:: Excerpted text ::

Re: [Scons-dev] New SCons doc toolchain...

2013-05-09 Thread Gour
On Tue, 26 Mar 2013 00:50:07 +0100
Dirk Bächle tshor...@gmx.de wrote:

 Hi developers,

- All processing is based on plain Python scripts, the only 
 additional dependencies are either lxml or libxml2.
  (for creating the PDF files, you also need to have a renderer
 like fop, xep or jw installed)
  XML parsing is now DOM-based, instead of using SAX.
- Uses a special SCons XSD, based on the Docbook v4.5 DTD/XSD.
- All documents (like MAN pages, User guide and also the 
 Tools/Builders docs in the src/engine folder)
  are valid against this XSD and can be easily re-validated after
 any changes by running a single script.
- The troff input files for the MAN pages have been converted to 
 Docbook (DocLifter still rocks!).
- Entities, the descriptions for Tools/Builders/Functions/CVars
 and the automatically created example
  outputs are supported as before.
- All document folders have SConstructs, together with the added 
 Docbook Tool you can directly create
  HTML and MAN pages. The User guide has its own titlepage design, 
 see the attached PDF for getting
  a first impression from a few selected pages.

I settled to use SCons for my PyQt project and was reading the User Manual
yesterday and e.g. found that the email addresses listed are wrong (e.g.

:::
:: Data provided ::

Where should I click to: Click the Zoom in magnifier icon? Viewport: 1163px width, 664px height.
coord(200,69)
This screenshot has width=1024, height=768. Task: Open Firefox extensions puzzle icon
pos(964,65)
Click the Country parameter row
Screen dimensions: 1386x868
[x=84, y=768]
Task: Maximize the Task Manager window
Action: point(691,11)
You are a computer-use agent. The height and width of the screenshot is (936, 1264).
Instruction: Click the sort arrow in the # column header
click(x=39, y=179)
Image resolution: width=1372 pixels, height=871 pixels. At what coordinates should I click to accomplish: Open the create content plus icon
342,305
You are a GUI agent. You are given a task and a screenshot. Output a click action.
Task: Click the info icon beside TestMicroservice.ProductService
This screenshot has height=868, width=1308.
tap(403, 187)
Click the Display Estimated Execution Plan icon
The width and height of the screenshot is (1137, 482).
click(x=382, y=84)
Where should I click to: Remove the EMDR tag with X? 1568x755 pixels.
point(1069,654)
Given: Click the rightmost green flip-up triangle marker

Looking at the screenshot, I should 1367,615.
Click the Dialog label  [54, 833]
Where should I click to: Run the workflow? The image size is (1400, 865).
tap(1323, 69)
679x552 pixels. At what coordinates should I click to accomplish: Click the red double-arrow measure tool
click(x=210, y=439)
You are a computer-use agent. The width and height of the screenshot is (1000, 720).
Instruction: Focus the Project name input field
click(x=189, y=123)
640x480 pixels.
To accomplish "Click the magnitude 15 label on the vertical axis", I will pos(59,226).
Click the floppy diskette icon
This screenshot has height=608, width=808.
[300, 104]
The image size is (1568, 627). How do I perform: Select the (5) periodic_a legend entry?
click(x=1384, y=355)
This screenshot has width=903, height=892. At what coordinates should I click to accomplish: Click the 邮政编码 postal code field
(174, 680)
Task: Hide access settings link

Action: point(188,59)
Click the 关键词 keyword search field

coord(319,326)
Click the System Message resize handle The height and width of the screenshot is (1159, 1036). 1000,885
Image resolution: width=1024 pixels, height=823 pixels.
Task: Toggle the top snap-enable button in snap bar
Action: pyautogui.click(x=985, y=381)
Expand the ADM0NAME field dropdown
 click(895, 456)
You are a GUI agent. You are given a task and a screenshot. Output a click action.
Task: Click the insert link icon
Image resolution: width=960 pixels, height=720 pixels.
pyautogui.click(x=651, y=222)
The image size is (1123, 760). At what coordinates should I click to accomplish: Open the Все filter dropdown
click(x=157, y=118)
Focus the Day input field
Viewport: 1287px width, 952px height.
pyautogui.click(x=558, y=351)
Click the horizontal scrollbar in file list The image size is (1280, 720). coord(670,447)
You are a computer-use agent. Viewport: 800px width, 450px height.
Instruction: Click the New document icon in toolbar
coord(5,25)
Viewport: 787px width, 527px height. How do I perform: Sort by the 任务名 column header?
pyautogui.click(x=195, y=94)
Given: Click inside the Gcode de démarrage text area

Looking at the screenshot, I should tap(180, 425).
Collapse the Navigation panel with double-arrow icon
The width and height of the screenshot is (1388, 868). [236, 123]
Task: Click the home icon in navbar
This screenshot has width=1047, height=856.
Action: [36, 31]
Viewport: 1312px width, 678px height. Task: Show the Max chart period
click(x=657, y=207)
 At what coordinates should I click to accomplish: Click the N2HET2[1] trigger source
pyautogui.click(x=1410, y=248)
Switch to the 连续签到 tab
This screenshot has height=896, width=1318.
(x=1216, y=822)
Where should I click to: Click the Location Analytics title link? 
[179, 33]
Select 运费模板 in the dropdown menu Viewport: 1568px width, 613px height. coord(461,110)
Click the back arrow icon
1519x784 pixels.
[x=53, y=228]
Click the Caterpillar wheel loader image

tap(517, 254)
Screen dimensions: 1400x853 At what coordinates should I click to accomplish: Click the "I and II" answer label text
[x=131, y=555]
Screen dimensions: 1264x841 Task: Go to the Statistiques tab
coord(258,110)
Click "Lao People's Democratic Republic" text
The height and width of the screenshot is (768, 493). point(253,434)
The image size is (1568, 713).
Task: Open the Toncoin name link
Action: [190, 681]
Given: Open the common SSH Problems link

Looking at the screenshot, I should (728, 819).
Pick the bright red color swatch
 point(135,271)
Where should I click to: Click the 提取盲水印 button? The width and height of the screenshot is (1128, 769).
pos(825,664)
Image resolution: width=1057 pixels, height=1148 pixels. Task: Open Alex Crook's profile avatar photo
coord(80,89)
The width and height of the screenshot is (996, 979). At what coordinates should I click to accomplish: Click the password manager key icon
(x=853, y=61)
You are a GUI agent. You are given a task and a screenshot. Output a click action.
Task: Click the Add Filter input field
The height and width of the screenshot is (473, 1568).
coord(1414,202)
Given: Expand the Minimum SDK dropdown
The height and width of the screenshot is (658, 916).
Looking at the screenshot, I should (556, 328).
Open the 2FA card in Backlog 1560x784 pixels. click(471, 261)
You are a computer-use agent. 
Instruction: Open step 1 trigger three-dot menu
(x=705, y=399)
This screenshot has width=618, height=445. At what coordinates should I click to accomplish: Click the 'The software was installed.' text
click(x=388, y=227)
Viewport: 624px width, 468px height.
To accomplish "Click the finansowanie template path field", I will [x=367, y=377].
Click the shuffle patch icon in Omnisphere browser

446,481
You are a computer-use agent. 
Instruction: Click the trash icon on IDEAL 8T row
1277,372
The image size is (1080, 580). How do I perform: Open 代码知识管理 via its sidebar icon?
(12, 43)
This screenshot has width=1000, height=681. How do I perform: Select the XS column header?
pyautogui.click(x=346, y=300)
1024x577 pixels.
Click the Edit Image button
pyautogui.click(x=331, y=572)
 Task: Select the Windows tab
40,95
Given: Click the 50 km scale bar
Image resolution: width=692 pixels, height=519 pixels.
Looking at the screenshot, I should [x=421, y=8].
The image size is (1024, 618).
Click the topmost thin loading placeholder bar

:::

Change "single script" to "single command" in the message about the SCons documentation toolchain, and reproduce the passage between "are valid against" and "few selected pages.", inclusive. The listing is not required for this work.

Written solution:
are valid against this XSD and can be easily re-validated after
 any changes by running a single command.
- The troff input files for the MAN pages have been converted to 
 Docbook (DocLifter still rocks!).
- Entities, the descriptions for Tools/Builders/Functions/CVars
 and the automatically created example
  outputs are supported as before.
- All document folders have SConstructs, together with the added 
 Docbook Tool you can directly create
  HTML and MAN pages. The User guide has its own titlepage design, 
 see the attached PDF for getting
  a first impression from a few selected pages.